Metamaterials

Fabrication

Guided by computational results, Prof. Roper’s group uses both conventional and innovative approaches to fabricate nanoarchitectures. Conventional top-down nano-scale fabrication techniques include optical- and electron-beam lithography (EBL), focussed-ion beam (FIB) milling, vacuum evaporation, and sputtering. Examples of new ‘bottom-up’ approaches include nanosphere lithography, electroless (EL) plating, buffered acid etch, and nanoimprint lithography. These bottom up approaches allow economic methods to fabricate scale-able, stable nanoarchitectures.

Conventional fabrication methods such as FIB or EBL have relied exclusively on thermal evaporation or sputtering to form the metallic NPs. This produces inconsisistencies and defects which reduce performance. The directional nature of this approach also limits particle shapes that can be created. We have modified EL plating to fabricate more uniform, predictable structures with improved plasmonic and transport properties.

Prof. Roper was awarded U.S. Patent 8,097,295, ‘Method of making nanoparticle by electroless plating’ in January 2012. This patent and related research identify a new bottom-up approach to fabricate nanoarchitectures on hard and soft matter substrates.

Performance

The nanoarchitectures include individual nanoparticles as well as random ensembles, assembles on solid substrates, ordered arrays, and nanocomposite materials. These architectures are designed to exhibit extraordinary features such as photocurrent enhancement, sensor sensitivity, or multiphase thermal conductivity.
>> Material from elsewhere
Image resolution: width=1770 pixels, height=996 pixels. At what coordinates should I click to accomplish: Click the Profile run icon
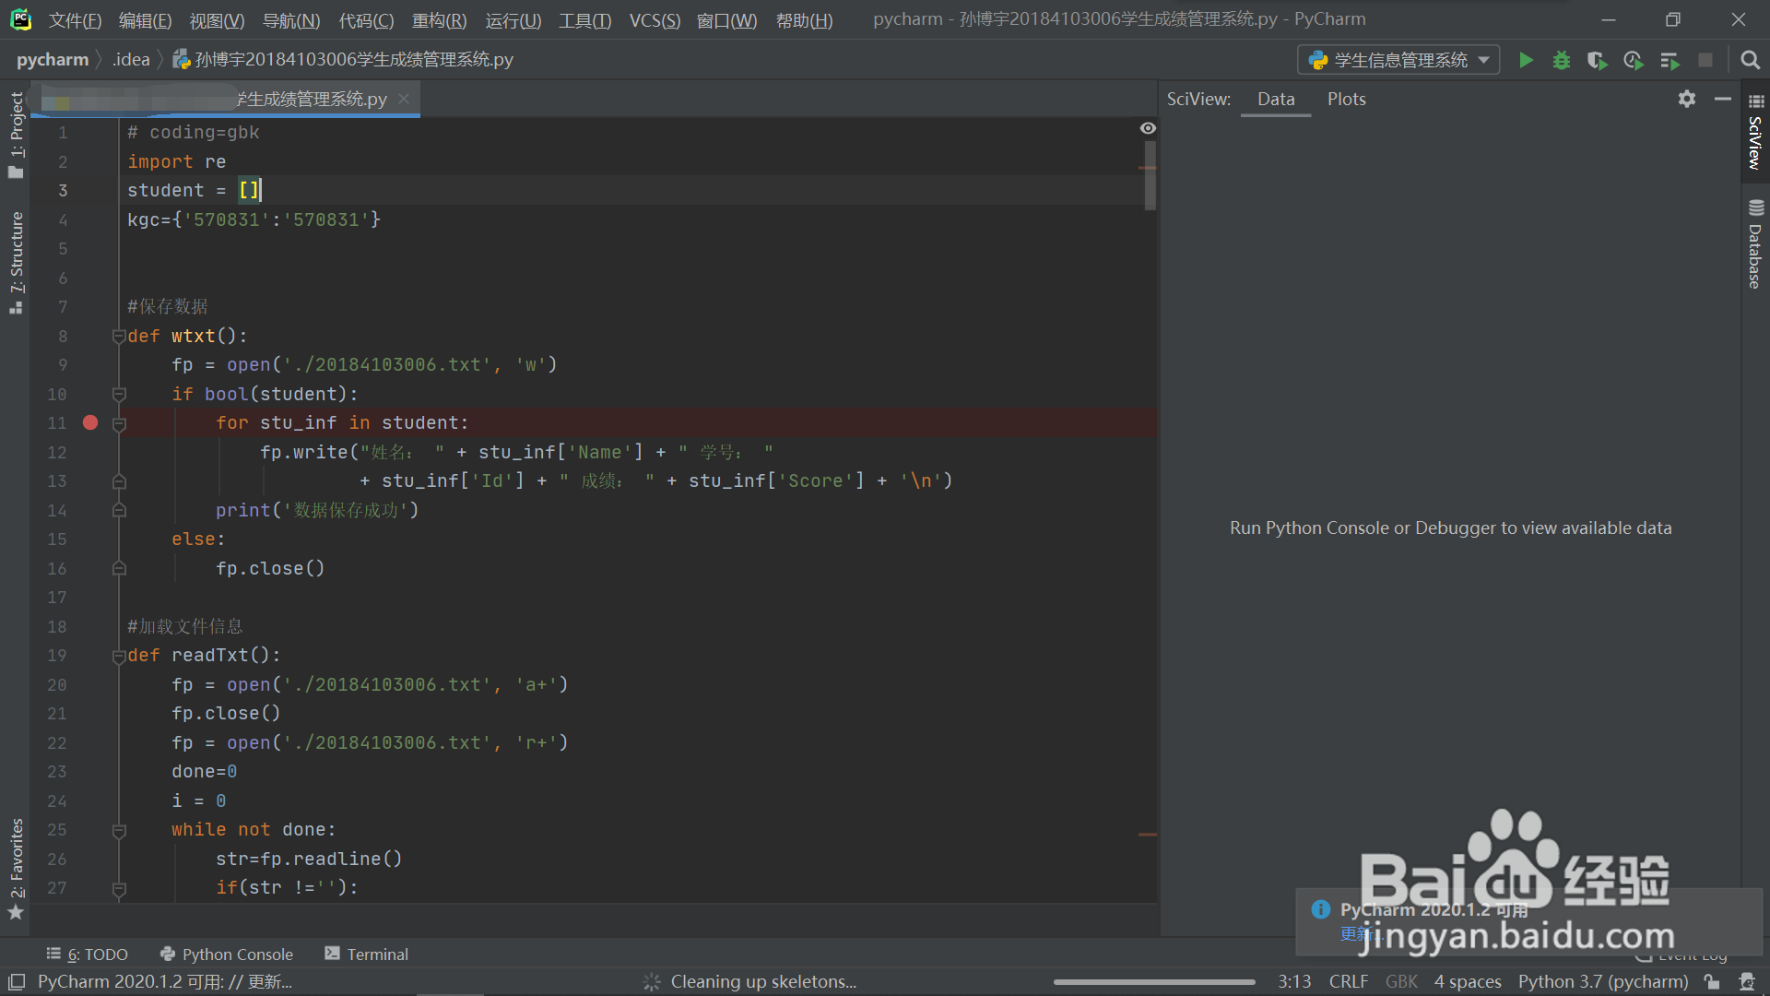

In particular, Prof. Roper’s group has demonstrated theoretically and experimentally that ordered arrays of metallic nanoparticles (NPs) combine diffractive coupling with localized surface plasmons resulting in enhanced electromagnetic response. For example, our recent theoretical analyses show that for square arrays of spherical Au NP, the electromagnetic field enhancement can be up to 10^7 relative to an isolated NP.

Characterization

Advanced characterization tools used in Roper’s NanoBio Photonics Lab include microscopies (TEM, SEM, AFM, MRI, and cofocal light microscopy), spectroscopies (Raman, SPR, NMR, FTIR, AA, UV, vis, and T-UV), lasers, chromatographies (HPLC, GC) and advanced surface characterization (XPS).

Application

Based on these advances, the NanoBio Photonics Group is developing nanoarchitectures for applications ranging from waveguides, nano-antennae, and optical switches to proteomic/genomic analyzers, surface enhanced Raman spectroscopy (SERS), biosensors, and drug-delivery devices.